### PASSAGE TO READ
•••

Source code layout:
src
└── com
└── henoc
└── presto
├── MyConcat.java
└── MyConcatPlugin.java
For Presto 0.194 on EMR 5.13.0, I needed the following dependencies: https://mvnrepository.com/artifact/com.facebook.presto/presto-spi/0.194 https://mvnrepository.com/artifact/io.airlift/slice/0.10 https://mvnrepository.com/artifact/com.google.guava/guava/21.0
[~]$ mkdir lib build
[~]$ cd lib
[~]$ wget http://central.maven.org/maven2/com/facebook/presto/presto-spi/0.194/presto-spi-0.194.jar
[~]$ wget http://central.maven.org/maven2/io/airlift/slice/0.10/slice-0.10.jar
[~]$ wget http://central.maven.org/maven2/com/google/guava/guava/21.0/guava-21.0.jar
[~]$ cd ../
[~]$ javac -classpath .:lib/* -sourcepath src/ -d build src/com/henoc/presto/*.java
[~]$ jar cf myconcat.jar -C build/ .

•••

### DATA EXTRACT
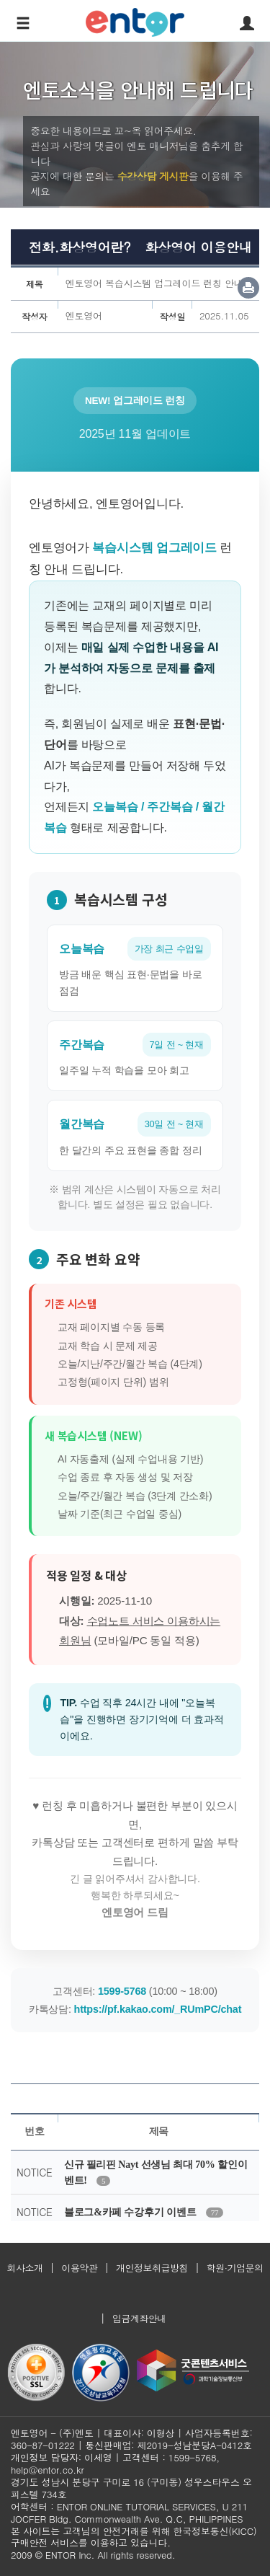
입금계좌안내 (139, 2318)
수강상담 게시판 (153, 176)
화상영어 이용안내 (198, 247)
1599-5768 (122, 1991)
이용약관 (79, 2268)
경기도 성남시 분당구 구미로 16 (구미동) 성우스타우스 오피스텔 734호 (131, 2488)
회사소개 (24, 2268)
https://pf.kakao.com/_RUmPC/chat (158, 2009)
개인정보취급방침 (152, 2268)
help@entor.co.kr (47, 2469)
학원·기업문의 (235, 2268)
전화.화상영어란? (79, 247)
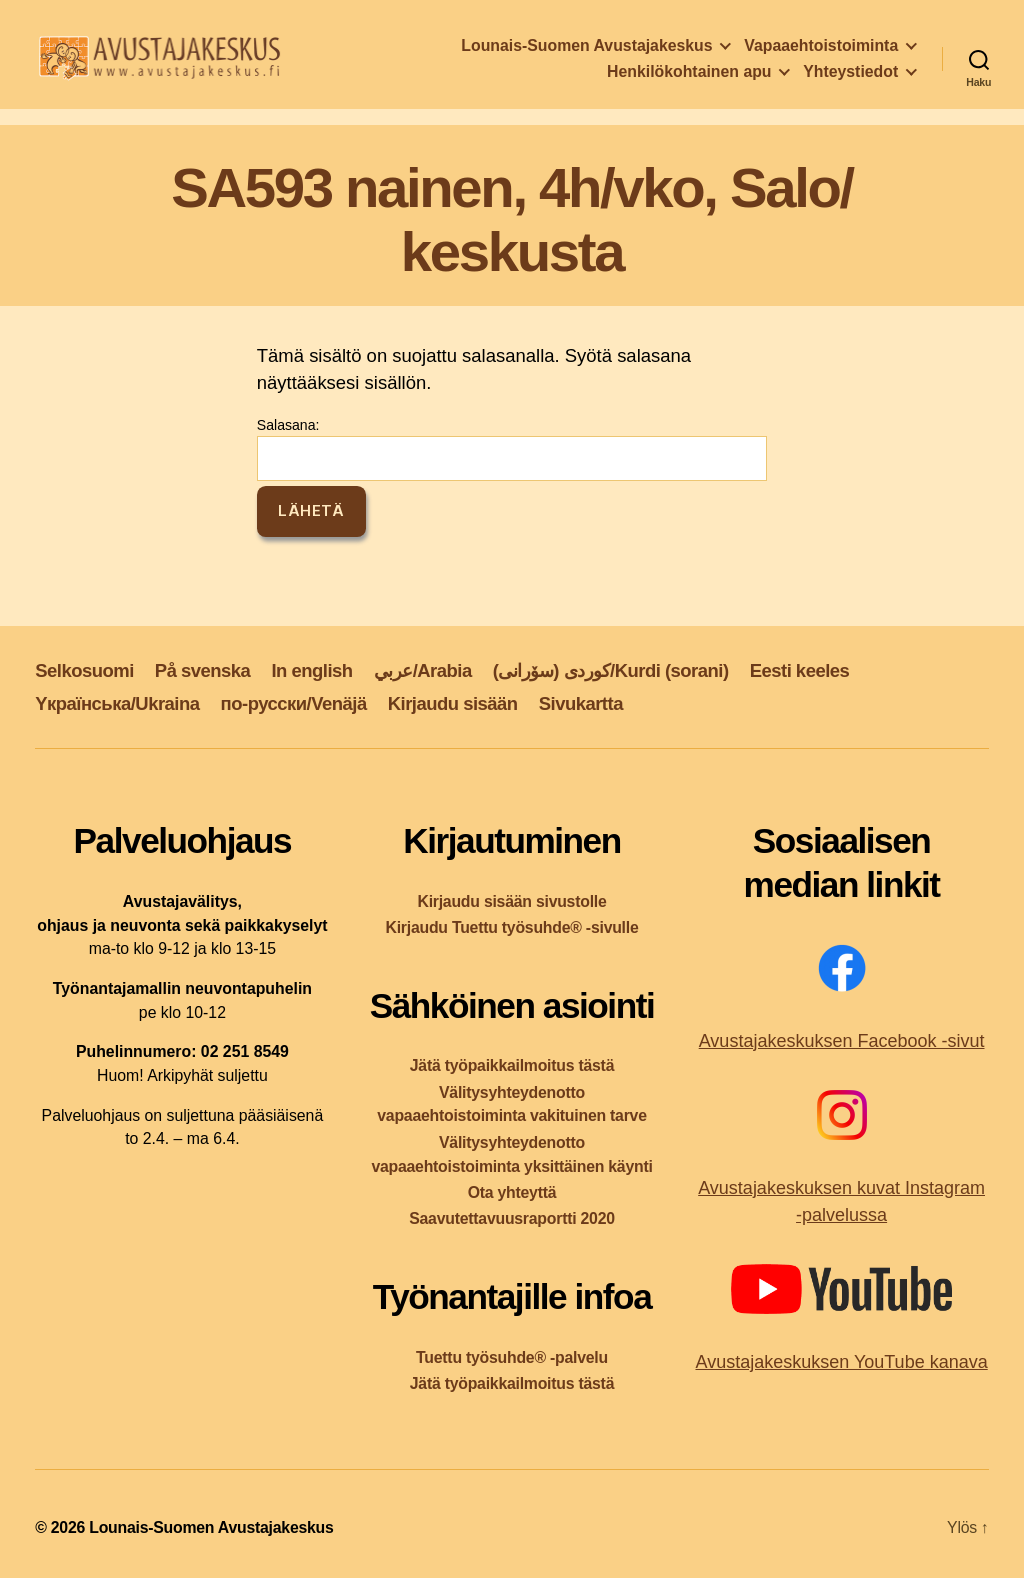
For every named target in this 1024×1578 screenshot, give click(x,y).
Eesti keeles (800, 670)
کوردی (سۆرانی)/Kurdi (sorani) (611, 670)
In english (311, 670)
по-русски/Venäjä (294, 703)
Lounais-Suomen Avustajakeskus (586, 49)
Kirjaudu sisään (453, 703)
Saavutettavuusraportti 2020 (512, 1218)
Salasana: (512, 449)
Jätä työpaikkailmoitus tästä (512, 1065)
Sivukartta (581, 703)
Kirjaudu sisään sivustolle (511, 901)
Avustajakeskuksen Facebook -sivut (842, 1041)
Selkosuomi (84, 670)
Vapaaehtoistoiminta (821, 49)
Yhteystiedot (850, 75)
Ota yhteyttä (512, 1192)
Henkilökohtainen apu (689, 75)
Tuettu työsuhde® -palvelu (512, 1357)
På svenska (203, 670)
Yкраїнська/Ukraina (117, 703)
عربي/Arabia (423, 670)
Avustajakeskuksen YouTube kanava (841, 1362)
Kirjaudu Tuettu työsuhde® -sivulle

•••

### WHAT IS REQUIRED
Using the Presto plugin build notes, say whether each statement agrees with them (yes or no), and quote the deciding words: 1. The slice dependency used is version 0.10. 2. The compiled classes are written into the lib directory. 3. The jar file produced is named concat.jar. The rows are separate material from the Presto plugin build notes.

### FULL SOLUTION
1. Yes: "https://mvnrepository.com/artifact/io.airlift/slice/0.10"
2. No: "-d build"
3. No: "jar cf myconcat.jar -C build/ ."